### EXERCISE INSTRUCTIONS
Transcribe the stretch of entries below from the line with "Reddet (61, 2510)" through the line with "Guarda mi nombre, correo", exactly and with both ends included; leave out all other lines.

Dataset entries
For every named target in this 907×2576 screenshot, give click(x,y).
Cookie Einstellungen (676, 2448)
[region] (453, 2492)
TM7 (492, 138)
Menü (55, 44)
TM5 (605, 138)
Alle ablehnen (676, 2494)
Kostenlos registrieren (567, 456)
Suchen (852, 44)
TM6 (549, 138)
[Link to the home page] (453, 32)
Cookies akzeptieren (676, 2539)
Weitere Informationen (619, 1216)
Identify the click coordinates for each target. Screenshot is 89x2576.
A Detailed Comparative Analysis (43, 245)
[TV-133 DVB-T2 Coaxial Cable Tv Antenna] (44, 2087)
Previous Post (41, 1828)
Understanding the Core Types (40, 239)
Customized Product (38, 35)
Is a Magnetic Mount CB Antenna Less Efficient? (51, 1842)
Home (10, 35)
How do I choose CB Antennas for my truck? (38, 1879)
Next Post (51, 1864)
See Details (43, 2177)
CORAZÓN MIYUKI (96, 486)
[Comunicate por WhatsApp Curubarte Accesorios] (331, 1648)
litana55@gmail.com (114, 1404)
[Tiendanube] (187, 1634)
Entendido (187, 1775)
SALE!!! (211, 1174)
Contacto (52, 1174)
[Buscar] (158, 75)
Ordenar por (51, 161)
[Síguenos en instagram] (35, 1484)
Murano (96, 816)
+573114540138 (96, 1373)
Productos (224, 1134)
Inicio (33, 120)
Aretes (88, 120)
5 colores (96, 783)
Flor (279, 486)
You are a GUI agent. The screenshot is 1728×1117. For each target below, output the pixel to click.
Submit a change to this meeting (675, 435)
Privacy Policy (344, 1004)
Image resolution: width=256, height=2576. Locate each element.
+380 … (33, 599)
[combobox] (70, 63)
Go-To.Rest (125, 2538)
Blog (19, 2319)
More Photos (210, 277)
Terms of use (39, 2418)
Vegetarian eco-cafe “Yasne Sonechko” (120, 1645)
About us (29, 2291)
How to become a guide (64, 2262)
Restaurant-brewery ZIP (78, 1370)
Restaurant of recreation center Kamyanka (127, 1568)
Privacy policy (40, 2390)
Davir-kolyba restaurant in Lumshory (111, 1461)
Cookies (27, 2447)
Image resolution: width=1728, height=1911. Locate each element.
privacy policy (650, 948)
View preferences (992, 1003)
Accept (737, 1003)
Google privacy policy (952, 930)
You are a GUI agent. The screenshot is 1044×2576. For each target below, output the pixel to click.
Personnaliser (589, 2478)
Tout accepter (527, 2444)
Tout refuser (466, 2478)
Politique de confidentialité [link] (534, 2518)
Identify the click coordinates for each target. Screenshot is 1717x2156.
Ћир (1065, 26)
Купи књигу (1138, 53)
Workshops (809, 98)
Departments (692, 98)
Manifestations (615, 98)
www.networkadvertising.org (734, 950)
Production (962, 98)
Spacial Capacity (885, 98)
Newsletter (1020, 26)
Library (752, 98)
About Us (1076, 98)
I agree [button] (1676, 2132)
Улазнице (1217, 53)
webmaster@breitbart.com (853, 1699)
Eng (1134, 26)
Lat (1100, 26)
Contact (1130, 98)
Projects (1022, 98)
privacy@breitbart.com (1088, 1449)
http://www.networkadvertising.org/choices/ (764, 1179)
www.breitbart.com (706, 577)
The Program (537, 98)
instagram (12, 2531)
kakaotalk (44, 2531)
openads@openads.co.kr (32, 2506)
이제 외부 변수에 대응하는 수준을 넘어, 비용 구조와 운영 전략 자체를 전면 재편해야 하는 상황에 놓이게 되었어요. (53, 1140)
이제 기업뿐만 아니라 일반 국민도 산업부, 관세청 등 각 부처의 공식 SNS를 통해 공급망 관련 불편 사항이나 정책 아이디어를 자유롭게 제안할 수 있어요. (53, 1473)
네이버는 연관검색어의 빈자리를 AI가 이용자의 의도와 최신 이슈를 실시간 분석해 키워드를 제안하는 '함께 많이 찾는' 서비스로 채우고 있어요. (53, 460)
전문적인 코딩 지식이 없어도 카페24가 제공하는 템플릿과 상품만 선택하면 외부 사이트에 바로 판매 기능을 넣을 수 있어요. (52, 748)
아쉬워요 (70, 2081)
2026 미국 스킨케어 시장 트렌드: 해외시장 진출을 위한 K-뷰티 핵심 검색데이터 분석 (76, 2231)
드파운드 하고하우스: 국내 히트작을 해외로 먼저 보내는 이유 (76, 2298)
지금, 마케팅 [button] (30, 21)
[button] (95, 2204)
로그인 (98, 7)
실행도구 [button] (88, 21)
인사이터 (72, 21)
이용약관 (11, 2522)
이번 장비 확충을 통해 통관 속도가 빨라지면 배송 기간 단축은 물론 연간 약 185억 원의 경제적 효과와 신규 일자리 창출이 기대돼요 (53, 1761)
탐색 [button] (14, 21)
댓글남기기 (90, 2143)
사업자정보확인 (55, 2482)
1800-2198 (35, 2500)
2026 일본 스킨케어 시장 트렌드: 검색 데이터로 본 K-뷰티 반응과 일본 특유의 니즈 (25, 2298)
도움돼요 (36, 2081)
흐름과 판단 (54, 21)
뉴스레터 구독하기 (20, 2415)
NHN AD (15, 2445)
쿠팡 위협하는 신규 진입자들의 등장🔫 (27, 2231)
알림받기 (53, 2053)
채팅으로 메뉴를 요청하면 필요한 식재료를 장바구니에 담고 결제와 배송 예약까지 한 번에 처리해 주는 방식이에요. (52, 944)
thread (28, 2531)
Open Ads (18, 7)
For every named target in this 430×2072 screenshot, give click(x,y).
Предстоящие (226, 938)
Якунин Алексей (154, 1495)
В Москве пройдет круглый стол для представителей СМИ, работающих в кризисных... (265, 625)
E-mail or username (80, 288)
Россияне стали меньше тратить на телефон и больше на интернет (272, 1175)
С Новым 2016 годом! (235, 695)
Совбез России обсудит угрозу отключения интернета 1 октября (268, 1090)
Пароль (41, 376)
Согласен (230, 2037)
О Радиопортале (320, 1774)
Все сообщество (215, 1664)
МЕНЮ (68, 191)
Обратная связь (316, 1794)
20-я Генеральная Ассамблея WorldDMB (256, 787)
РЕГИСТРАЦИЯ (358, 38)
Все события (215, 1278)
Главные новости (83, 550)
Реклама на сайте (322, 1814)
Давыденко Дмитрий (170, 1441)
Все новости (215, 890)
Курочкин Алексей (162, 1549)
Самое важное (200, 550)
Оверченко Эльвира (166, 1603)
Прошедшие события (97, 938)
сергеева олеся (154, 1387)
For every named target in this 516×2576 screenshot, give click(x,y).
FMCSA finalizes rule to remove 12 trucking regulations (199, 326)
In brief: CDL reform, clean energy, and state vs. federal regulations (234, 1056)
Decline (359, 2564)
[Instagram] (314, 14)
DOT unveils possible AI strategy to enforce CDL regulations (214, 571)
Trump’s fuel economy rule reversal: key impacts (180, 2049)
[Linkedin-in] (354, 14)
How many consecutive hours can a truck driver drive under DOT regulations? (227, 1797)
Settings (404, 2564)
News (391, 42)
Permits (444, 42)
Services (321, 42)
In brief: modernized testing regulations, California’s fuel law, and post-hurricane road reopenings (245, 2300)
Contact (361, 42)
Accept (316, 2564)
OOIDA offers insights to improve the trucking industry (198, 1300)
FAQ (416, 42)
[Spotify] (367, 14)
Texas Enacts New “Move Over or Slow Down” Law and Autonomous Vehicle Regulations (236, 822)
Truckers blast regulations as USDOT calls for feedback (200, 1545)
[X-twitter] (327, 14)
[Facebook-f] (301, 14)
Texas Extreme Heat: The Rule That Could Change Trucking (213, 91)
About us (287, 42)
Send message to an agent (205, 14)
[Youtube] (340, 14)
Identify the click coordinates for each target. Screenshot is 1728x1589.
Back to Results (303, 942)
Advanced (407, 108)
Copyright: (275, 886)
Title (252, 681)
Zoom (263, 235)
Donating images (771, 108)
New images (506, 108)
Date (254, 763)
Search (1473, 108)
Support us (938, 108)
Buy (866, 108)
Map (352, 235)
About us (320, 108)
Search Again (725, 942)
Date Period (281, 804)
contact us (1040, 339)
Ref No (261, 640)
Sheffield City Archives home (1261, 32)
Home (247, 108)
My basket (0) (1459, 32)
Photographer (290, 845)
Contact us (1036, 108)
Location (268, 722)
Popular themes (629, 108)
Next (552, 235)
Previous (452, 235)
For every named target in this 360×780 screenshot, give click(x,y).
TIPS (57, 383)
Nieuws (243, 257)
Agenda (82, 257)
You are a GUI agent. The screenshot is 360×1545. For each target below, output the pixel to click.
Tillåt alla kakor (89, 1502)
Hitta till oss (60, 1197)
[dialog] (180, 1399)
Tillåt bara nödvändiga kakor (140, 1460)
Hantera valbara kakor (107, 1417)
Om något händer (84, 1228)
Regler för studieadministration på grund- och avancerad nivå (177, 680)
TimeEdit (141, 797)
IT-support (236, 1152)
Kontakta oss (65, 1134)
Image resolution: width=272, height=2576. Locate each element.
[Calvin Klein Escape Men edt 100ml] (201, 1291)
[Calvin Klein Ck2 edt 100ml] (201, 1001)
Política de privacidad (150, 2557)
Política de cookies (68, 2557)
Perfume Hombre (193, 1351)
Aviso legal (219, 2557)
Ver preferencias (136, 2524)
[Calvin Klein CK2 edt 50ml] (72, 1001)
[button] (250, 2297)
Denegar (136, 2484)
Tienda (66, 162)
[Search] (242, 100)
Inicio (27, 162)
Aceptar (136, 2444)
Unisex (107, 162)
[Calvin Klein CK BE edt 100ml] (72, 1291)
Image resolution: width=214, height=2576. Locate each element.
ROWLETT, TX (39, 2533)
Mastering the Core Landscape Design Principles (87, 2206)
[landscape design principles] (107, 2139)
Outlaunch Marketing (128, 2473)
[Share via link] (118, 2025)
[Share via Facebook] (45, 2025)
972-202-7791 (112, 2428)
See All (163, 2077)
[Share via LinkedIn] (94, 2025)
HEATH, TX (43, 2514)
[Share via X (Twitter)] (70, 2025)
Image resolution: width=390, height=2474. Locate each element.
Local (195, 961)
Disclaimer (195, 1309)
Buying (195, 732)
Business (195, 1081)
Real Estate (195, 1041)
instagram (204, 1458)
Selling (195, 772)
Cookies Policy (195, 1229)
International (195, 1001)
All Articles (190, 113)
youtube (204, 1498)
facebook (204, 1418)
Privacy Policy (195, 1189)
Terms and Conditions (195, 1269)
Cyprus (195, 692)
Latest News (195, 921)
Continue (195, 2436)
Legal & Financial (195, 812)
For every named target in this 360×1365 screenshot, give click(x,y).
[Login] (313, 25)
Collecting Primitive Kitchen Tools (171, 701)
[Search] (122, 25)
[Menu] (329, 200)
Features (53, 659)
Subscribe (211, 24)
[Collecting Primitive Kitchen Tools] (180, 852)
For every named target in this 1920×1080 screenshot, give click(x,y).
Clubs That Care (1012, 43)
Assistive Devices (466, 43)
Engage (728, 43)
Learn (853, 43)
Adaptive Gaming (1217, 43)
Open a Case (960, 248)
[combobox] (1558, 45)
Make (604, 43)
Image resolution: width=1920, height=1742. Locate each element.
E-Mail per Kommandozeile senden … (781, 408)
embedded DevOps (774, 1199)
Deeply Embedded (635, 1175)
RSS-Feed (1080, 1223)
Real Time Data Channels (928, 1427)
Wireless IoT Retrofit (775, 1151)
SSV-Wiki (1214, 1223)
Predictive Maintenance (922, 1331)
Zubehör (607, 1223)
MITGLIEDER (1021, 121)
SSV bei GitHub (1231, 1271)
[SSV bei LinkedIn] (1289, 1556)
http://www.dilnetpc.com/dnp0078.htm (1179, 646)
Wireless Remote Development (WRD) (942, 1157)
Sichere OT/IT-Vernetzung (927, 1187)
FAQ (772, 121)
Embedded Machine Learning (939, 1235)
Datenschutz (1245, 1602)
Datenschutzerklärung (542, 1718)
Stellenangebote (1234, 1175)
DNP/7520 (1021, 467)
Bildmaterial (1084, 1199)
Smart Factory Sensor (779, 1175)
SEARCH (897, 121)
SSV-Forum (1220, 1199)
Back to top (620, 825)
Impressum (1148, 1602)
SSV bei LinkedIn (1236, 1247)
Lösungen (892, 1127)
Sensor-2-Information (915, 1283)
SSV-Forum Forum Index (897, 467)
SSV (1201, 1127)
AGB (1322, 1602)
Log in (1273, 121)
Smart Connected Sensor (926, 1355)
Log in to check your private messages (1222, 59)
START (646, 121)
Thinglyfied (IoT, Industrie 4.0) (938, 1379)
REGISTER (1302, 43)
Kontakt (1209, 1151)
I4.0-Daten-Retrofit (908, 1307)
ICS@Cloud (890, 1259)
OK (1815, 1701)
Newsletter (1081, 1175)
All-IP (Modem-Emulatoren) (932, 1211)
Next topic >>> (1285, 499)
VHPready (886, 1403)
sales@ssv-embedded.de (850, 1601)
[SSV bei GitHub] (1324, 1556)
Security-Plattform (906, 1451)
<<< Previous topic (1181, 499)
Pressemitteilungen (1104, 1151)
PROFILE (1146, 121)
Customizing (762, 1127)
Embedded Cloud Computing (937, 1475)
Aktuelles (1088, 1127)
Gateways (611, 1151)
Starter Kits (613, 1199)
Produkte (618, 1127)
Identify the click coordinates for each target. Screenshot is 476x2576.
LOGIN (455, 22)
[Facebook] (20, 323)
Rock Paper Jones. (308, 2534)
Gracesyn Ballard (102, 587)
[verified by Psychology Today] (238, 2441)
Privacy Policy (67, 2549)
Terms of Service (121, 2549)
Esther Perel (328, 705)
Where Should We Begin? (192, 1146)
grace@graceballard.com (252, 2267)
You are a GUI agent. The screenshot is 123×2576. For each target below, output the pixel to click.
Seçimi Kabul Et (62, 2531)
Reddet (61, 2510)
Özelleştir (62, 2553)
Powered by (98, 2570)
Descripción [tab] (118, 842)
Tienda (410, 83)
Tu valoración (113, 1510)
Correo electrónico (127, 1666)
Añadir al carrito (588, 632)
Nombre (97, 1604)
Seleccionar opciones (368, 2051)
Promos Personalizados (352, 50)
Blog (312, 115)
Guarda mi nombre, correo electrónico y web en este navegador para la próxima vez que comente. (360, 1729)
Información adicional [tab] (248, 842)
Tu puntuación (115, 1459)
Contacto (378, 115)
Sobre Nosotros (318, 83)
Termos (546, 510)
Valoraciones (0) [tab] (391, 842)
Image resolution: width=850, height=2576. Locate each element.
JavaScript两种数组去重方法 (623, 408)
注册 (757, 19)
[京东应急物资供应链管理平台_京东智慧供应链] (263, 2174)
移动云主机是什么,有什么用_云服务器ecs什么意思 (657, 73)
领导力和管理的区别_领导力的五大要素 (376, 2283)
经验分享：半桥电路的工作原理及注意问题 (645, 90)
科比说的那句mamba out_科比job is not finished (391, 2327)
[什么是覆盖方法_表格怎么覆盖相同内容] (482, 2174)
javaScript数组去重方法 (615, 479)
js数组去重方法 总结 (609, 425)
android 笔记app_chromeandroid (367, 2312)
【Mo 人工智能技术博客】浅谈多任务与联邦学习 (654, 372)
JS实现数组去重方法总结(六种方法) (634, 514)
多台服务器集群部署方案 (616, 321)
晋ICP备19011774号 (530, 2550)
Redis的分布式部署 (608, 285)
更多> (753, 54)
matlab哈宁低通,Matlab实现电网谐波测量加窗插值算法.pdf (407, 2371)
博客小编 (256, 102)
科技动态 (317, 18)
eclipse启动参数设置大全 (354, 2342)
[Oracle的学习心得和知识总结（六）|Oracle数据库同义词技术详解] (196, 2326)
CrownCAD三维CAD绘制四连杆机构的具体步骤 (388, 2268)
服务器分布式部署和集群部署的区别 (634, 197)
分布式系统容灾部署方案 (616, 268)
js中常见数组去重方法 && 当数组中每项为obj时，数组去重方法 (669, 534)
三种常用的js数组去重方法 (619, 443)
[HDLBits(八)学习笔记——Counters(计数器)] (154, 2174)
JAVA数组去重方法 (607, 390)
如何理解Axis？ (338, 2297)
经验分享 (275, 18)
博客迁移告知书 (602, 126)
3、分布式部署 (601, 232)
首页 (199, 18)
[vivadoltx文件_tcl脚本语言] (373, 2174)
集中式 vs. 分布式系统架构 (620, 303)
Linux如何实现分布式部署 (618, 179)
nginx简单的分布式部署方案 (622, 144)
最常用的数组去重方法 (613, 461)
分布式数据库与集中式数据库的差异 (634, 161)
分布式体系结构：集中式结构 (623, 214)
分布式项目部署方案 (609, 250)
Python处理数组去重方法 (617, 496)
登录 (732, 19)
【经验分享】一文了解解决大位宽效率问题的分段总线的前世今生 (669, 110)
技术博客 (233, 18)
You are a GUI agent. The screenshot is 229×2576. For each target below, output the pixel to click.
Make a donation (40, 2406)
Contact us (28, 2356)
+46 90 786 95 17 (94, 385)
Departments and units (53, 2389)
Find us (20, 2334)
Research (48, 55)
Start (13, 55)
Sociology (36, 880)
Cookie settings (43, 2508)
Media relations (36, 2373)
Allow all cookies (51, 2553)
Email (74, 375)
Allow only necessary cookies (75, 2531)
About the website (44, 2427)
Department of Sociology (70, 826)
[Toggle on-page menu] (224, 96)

### ANSWER TO THIS EXERCISE
Reddet (61, 2510)
Özelleştir (62, 2553)
Powered by (98, 2570)
Descripción [tab] (118, 842)
Tienda (410, 83)
Tu valoración (113, 1510)
Correo electrónico (127, 1666)
Añadir al carrito (588, 632)
Nombre (97, 1604)
Seleccionar opciones (368, 2051)
Promos Personalizados (352, 50)
Blog (312, 115)
Guarda mi nombre, correo electrónico y web en este navegador para la próxima vez que comente. (360, 1729)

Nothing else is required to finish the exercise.